→ Task goal:
Reproduce only the lines that begin at the line with "Instruction: Tap the CLEAR BASS button" and run to the end of the entries; omit every picture.

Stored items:
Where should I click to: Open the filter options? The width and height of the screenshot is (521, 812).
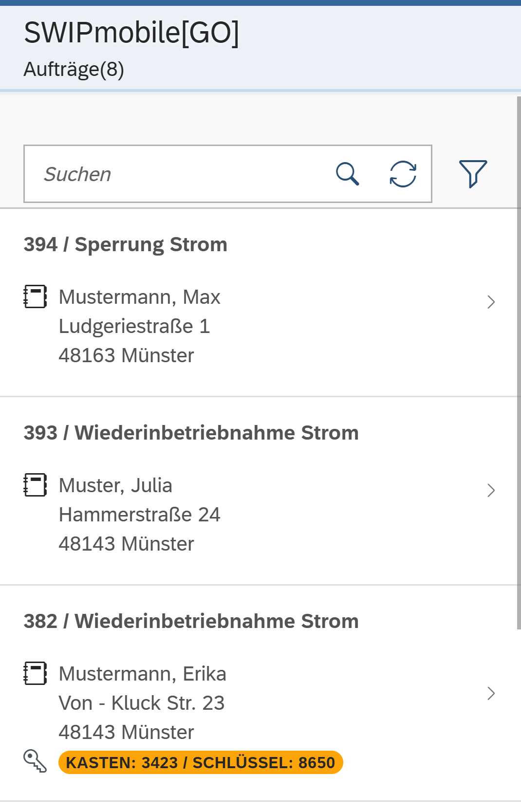click(x=472, y=173)
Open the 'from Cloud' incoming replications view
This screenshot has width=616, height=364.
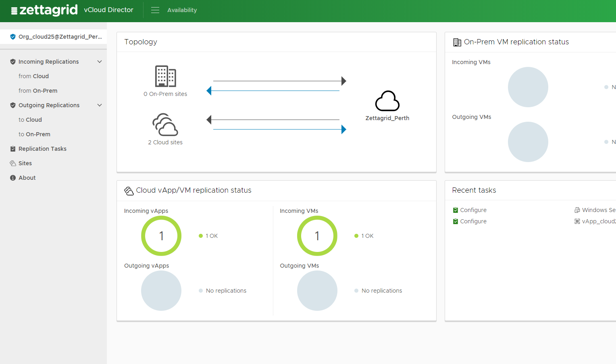click(34, 76)
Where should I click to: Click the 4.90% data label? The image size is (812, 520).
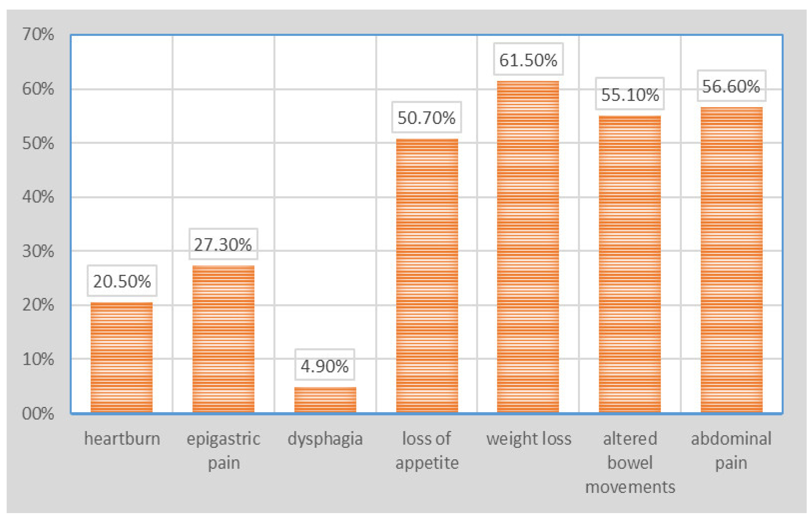coord(325,366)
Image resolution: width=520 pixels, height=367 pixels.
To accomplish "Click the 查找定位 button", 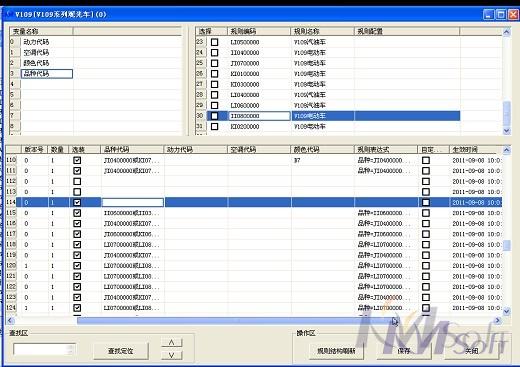I will tap(121, 351).
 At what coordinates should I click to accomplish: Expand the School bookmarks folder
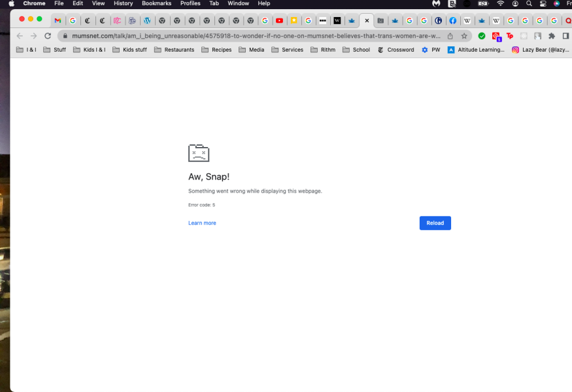pyautogui.click(x=356, y=49)
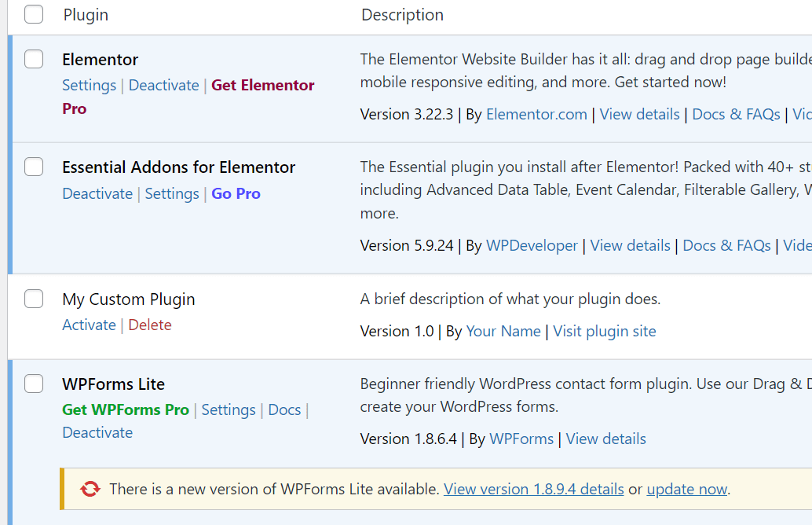Activate My Custom Plugin
812x525 pixels.
[89, 325]
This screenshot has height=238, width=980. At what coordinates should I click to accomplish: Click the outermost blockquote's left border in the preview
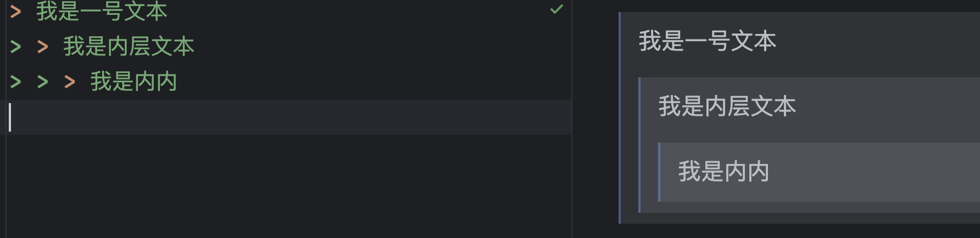[x=620, y=118]
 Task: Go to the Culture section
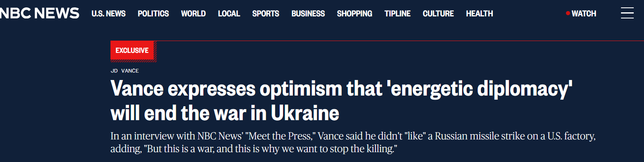coord(438,14)
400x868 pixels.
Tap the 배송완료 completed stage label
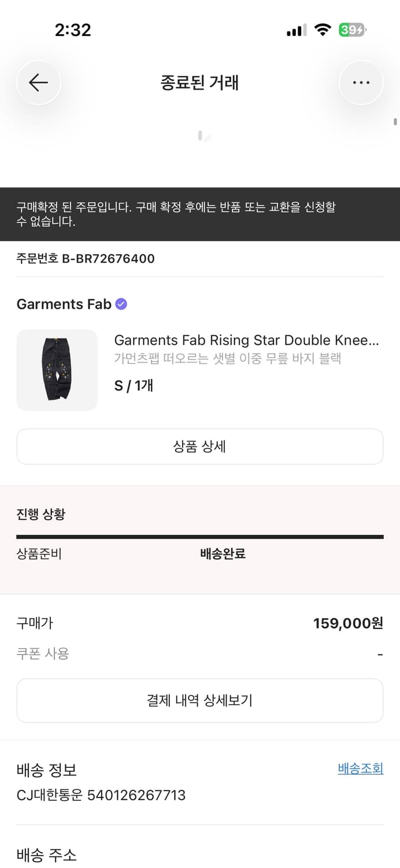point(223,554)
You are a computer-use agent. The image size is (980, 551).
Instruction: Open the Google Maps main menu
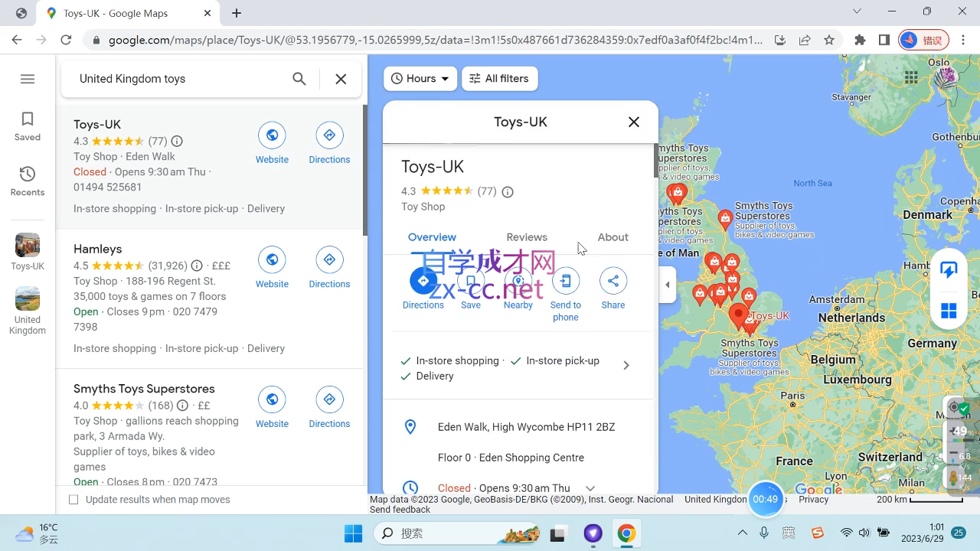[x=28, y=78]
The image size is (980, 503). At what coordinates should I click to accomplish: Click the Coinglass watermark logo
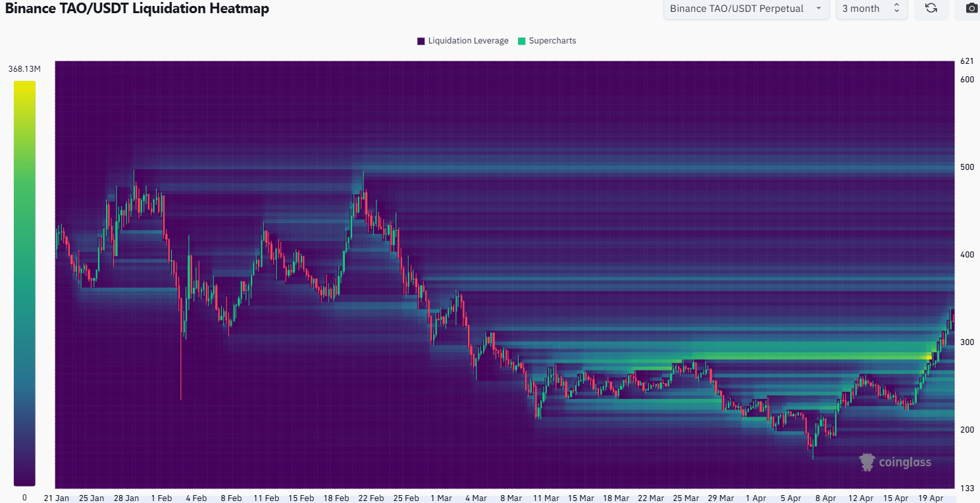coord(895,462)
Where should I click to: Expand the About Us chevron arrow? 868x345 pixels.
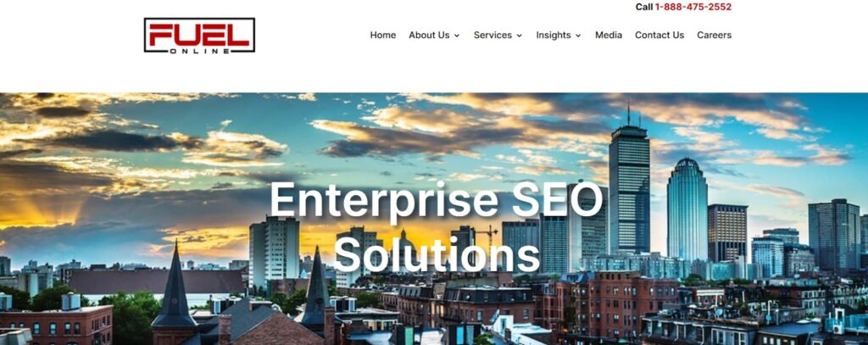pyautogui.click(x=457, y=36)
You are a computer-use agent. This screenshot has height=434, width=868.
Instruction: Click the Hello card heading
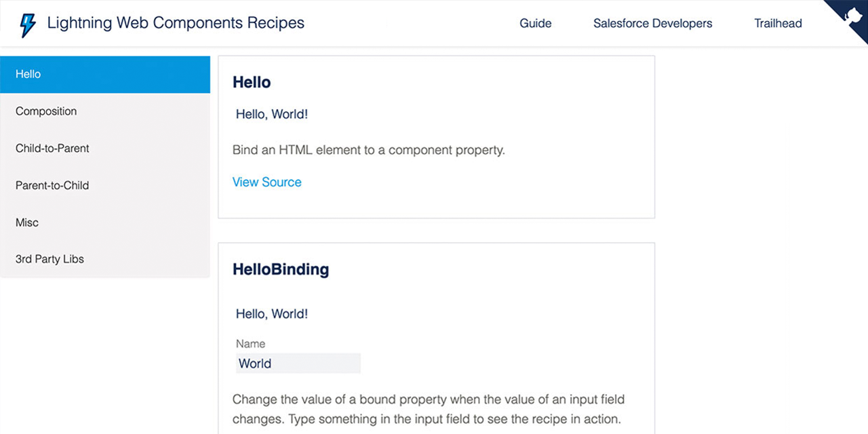pyautogui.click(x=252, y=83)
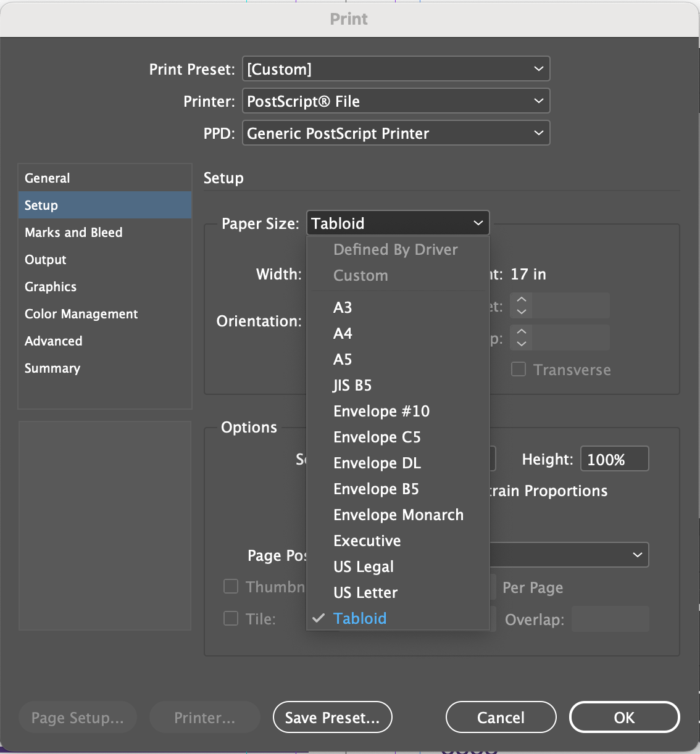Screen dimensions: 700x754
Task: Select A4 paper size
Action: [x=343, y=334]
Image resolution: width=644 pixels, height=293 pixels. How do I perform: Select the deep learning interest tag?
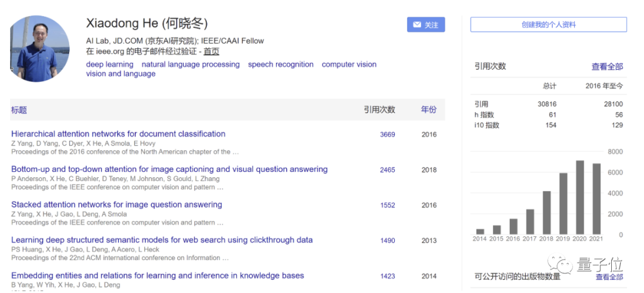click(110, 64)

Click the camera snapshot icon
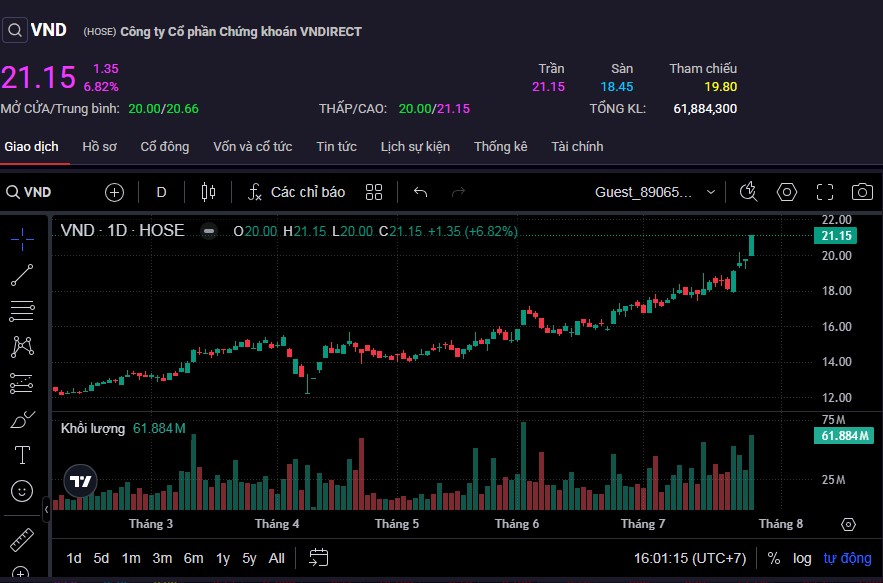[x=861, y=192]
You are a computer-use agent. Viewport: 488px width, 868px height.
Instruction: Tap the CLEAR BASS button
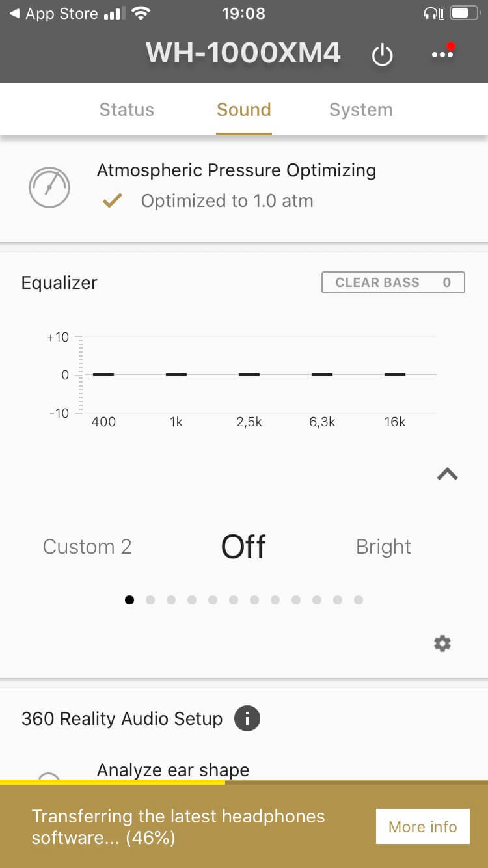tap(393, 282)
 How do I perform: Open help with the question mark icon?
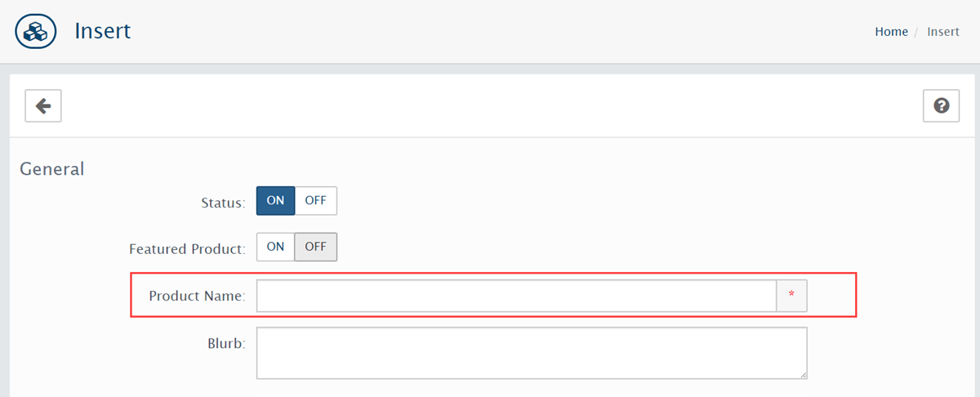(x=942, y=106)
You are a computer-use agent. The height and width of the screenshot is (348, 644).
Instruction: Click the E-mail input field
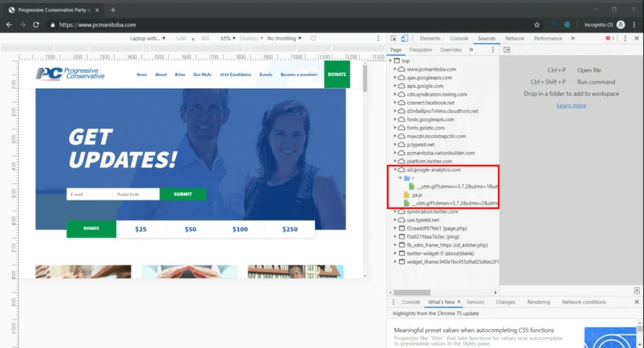(89, 194)
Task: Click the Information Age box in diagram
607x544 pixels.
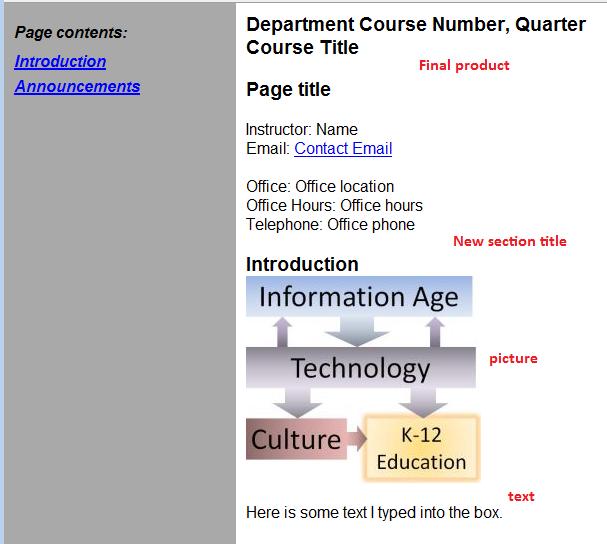Action: (359, 297)
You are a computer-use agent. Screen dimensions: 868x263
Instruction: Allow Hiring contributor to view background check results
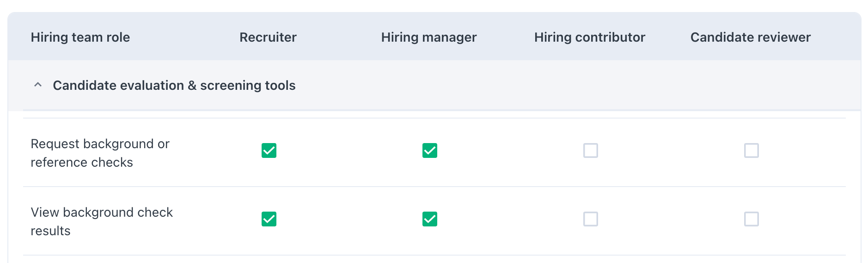591,219
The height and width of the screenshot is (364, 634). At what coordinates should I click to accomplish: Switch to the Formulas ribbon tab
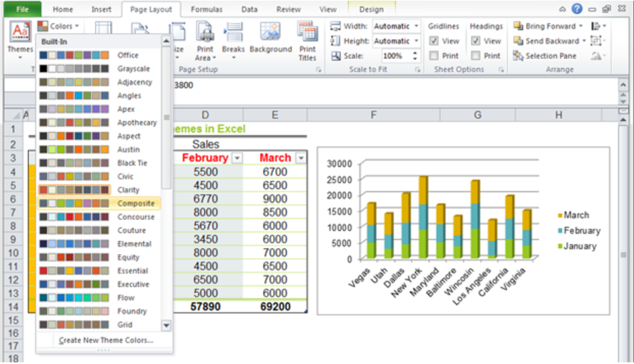pyautogui.click(x=207, y=9)
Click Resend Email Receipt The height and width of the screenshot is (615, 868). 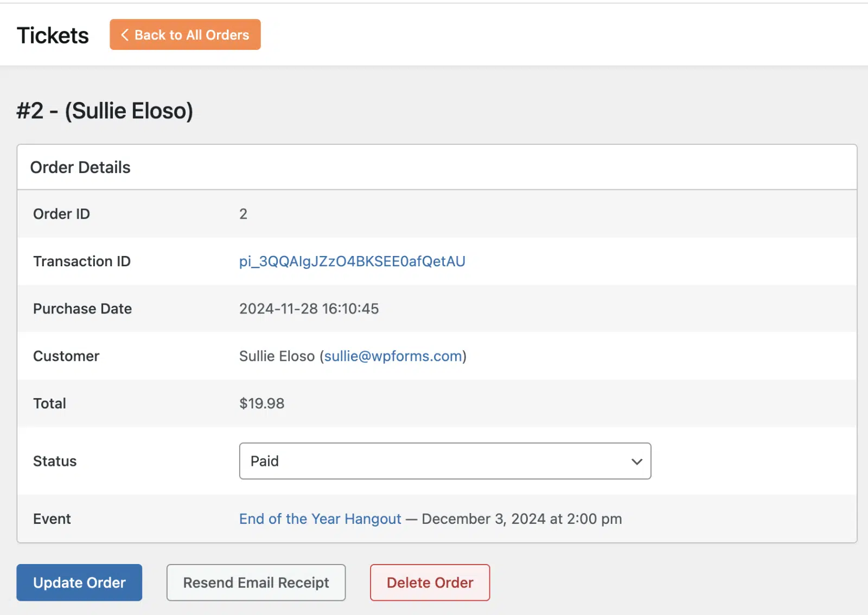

→ Task answer:
Instruction: Tap the CLEAR BASS button
tap(393, 282)
 How do I perform: Open help with the question mark icon?
(x=942, y=106)
You are a computer-use agent. The height and width of the screenshot is (348, 644).
Instruction: Click the E-mail input field
(89, 194)
Task: Click the Information Age box in diagram
607x544 pixels.
Action: (359, 297)
You are a computer-use agent. Screen dimensions: 868x263
Instruction: Allow Hiring contributor to view background check results
591,219
The height and width of the screenshot is (364, 634). At what coordinates should I click to accomplish: Switch to the Formulas ribbon tab
pyautogui.click(x=207, y=9)
Click Resend Email Receipt The height and width of the screenshot is (615, 868). 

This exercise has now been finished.